_Problem statement_:
Locate the string "filter" throughout the material and copy every line in which it occurs.

======== Data for analysis ========

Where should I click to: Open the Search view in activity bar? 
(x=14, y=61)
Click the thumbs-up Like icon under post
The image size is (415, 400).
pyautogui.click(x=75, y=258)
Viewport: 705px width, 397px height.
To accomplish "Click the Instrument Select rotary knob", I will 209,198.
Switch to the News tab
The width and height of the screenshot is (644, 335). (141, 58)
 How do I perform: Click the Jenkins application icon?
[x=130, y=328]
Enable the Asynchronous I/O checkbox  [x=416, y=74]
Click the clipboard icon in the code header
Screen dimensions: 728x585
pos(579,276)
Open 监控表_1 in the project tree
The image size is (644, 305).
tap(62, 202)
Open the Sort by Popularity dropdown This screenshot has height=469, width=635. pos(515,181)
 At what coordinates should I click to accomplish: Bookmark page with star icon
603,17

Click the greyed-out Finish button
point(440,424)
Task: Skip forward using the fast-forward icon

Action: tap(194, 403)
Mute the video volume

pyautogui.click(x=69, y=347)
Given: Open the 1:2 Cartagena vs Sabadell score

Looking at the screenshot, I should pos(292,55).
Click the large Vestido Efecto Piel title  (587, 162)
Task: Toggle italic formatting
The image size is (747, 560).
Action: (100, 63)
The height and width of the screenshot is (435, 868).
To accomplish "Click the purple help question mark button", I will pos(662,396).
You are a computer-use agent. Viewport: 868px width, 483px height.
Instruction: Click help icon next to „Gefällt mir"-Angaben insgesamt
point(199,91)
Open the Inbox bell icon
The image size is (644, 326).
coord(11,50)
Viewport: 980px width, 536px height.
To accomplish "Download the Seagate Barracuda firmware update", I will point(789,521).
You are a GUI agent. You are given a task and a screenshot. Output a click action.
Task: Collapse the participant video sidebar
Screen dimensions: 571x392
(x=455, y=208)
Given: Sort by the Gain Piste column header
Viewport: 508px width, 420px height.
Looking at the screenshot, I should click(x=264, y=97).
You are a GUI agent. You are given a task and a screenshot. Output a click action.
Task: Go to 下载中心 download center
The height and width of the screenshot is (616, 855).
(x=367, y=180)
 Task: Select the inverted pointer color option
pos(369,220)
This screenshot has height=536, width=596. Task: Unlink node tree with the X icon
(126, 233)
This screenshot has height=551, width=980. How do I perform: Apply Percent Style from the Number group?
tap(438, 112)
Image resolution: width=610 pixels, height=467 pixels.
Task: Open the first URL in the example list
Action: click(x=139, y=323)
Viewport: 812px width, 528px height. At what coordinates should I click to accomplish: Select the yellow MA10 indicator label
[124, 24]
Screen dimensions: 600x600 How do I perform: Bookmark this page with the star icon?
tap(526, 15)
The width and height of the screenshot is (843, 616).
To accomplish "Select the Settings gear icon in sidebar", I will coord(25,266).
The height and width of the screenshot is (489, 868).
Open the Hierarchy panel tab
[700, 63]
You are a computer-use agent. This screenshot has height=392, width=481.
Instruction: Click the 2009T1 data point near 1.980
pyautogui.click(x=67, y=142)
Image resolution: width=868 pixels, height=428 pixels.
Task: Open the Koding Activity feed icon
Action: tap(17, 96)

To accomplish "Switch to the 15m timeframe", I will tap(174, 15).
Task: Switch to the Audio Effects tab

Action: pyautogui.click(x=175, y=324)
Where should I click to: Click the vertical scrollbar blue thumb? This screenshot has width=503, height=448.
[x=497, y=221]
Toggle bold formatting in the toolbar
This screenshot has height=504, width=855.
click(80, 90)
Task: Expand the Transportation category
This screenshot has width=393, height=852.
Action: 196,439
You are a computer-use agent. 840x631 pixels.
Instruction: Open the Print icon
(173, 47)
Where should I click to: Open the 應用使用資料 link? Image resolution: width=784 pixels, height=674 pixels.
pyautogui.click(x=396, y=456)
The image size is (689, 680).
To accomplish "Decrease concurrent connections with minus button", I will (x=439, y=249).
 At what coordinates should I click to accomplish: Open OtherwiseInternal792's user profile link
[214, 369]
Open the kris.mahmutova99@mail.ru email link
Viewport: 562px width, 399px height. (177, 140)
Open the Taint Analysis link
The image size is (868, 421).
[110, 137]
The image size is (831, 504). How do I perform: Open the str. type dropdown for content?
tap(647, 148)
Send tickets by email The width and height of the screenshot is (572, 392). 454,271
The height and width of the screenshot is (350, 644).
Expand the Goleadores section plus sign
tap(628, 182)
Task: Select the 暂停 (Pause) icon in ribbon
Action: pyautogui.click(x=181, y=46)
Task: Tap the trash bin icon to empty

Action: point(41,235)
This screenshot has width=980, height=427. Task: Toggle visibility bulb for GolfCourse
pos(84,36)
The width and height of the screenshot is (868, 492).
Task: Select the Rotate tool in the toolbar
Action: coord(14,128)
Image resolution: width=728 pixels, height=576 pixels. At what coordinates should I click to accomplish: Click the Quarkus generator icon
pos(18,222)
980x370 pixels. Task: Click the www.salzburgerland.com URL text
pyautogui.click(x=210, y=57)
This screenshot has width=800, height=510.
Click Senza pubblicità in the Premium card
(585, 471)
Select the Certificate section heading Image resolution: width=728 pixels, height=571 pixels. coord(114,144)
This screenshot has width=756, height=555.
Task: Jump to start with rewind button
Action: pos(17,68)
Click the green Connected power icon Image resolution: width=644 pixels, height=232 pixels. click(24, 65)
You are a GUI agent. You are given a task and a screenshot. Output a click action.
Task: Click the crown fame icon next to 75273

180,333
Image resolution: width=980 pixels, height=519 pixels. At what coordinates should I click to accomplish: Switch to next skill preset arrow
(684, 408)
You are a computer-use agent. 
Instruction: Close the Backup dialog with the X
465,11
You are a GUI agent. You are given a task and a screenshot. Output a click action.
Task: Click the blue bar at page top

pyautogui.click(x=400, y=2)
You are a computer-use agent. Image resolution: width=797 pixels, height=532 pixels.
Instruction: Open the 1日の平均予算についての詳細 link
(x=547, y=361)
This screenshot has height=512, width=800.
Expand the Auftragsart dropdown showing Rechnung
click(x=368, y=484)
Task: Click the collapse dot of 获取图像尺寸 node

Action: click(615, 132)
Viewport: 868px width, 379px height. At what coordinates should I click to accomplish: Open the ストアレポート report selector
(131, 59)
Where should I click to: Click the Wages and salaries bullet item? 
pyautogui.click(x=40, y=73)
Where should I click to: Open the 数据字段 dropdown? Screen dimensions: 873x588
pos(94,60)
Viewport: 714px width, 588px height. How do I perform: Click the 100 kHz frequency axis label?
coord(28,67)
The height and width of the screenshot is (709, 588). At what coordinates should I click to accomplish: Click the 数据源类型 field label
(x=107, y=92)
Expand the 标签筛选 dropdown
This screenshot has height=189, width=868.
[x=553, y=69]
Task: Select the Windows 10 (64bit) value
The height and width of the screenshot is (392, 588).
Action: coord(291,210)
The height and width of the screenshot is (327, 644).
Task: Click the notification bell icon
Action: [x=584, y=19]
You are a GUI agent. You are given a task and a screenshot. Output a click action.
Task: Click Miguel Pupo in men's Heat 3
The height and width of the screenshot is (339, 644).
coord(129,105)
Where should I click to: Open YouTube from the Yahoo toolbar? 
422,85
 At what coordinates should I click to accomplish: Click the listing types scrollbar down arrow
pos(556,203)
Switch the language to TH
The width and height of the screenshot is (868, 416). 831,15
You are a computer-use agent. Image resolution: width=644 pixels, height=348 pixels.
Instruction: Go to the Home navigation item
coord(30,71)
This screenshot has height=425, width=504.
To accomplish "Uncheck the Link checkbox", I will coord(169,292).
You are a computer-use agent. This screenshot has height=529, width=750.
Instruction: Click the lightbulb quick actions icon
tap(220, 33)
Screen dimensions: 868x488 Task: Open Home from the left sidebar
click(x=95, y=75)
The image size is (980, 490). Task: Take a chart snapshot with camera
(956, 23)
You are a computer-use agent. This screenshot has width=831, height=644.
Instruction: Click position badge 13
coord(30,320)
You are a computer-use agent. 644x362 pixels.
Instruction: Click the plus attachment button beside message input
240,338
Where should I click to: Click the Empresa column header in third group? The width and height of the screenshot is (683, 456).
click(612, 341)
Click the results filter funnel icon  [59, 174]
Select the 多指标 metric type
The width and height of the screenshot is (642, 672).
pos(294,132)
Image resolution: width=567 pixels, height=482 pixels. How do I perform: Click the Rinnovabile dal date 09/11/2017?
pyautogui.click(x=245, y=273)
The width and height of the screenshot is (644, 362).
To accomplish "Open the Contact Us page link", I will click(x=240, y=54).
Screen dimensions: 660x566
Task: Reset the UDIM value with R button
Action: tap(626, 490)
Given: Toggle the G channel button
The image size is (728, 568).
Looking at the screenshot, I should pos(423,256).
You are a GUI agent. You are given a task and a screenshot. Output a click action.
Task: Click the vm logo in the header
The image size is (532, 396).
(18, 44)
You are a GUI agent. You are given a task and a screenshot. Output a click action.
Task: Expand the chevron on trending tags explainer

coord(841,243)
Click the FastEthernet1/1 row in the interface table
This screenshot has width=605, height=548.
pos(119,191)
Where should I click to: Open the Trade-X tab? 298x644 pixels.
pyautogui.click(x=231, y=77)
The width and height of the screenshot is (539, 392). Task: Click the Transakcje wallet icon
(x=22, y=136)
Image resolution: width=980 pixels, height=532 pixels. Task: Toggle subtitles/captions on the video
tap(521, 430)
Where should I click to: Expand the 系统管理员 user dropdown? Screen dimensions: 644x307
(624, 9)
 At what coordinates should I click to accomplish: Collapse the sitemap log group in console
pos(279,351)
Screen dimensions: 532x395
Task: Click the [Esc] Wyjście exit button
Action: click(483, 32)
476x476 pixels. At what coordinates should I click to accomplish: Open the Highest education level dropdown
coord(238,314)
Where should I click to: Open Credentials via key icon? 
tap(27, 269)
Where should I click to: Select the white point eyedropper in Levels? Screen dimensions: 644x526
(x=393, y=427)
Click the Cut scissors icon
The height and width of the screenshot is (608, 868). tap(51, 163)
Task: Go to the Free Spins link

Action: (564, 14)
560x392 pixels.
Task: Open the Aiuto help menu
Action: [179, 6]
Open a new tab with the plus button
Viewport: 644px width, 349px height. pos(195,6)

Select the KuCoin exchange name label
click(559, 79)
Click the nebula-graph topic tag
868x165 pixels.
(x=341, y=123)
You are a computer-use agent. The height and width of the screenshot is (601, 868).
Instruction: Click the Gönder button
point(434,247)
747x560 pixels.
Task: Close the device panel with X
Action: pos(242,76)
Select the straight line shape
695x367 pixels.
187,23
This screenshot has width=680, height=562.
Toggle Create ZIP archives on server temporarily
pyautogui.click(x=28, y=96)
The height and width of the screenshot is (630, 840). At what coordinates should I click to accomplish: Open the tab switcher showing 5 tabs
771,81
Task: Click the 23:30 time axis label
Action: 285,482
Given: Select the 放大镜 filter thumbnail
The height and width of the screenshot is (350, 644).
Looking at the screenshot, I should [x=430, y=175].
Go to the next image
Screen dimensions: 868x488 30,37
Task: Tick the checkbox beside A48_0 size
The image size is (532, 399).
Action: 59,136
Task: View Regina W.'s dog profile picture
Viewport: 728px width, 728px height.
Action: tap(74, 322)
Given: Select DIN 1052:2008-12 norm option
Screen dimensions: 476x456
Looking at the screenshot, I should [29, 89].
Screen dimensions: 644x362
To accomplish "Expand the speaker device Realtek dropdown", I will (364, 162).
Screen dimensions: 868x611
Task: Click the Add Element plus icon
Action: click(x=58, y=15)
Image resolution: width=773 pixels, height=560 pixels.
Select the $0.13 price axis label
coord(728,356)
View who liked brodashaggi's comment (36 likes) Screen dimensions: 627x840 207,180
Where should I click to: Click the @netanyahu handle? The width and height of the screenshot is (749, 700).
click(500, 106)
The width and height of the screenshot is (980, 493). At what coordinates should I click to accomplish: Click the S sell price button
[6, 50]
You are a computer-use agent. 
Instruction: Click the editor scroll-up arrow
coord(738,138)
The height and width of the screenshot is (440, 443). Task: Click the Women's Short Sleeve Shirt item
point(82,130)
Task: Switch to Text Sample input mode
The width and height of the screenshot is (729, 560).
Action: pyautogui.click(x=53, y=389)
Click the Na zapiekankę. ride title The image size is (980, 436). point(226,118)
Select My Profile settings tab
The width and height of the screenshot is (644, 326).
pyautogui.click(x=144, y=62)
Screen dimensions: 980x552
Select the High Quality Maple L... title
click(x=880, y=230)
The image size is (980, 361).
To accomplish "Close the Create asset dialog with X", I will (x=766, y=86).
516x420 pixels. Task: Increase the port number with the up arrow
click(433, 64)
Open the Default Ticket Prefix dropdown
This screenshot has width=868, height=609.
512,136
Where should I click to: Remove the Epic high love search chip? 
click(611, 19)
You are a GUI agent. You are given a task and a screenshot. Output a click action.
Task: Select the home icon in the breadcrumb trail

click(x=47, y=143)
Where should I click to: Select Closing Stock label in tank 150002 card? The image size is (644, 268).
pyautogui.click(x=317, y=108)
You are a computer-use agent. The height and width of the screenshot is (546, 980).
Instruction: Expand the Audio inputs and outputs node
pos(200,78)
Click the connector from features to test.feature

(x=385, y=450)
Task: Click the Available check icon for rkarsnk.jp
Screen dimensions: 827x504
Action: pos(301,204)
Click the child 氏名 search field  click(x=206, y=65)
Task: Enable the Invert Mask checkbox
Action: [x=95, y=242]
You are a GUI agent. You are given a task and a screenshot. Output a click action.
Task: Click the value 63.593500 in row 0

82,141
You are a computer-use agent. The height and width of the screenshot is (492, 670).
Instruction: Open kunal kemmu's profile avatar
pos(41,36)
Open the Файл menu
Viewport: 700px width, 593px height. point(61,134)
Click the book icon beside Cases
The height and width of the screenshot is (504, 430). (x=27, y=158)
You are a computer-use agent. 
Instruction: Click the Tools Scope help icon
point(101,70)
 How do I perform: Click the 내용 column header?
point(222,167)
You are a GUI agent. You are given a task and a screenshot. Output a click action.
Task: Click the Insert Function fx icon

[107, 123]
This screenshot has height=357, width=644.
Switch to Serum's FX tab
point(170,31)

========

_Your response_:
Click the results filter funnel icon  [59, 174]
Given: Select the 放大镜 filter thumbnail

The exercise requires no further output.